The Professor Emeritus in the Department of Communication, Popular Culture and Film first published Voyages of Discovery: The Cinema of Frederick Wiseman in 1990. It was his first authored book, diving into the work of a celebrated but rarely screened filmmaker.
“When I was in graduate school and studying film, at which point Wiseman only had about four or five films to his credit, I saw his films and I thought they were wholly unique, doing something with documentary cinema that nobody else was doing,” says Grant. “He had discovered an entirely new form of observational cinema.”
This month, Columbia University Press released Grant’s revised and expanded edition to address more than twenty films since released by Wiseman, who is now widely recognized as “the master American documentary filmmaker,” according to Grant.
“Since the first edition, the position of Wiseman in culture has changed drastically,” he says, in part because Wiseman’s films are much more widely available to watch now — including through the Brock University Library on Kanopy.
But Brock students have long studied at least one of Wiseman’s best known films, the 1968 documentary High School, which Grant included on the syllabus each year when he taught the program’s Introduction to Film Studies course before his retirement.
“That was a large course with 400 students in it, most of whom were not Film Studies majors, and I always showed Wiseman’s High School because the high school experience was one so many of those students had in common, so they could relate to that film,” he says. “Discussion in seminar afterward was always particularly animated as students would either accept what the film was suggesting about the failures of public school education and see it as really reflecting their experience — or not.”

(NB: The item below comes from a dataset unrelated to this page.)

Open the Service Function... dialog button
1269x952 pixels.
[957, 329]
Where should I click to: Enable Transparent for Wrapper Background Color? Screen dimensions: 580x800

Grant’s methods for teaching film and encouraging students to use tools to be critical and draw their own conclusions mirror Wiseman’s approach to the spectator of his films.
“My approach to teaching film has always been to provide models and the tools for the analysis and the interpretation and the understanding of what films are saying, and Wiseman does the same thing,” he says. “He has said that he doesn’t like being didactic and that spectators have to struggle by looking at the screen and trying to figure out what is being said — the films are known for providing no voice-over explanations, no insert titles to provide context, no talking heads to guide us through what we are seeing.”
Voyages of Discovery, which was and remains the only book that examines Wiseman’s complete filmography as cinema, treats the films in thematic groups to help track the arc of Wiseman’s career.
Grant says that the most recent films, many of which fall into the final thematic group, reflect a significant shift that was “only intimated” at the beginning of Wiseman’s artistic journey, which includes theatre and fiction films as well as documentaries.
“He has moved from a kind of muckracking intent with exposés to a more Whitmanesque investigation of what democracy is, and an almost loving embrace of difference and diversity,” says Grant. “He has become much more political than he was at first.”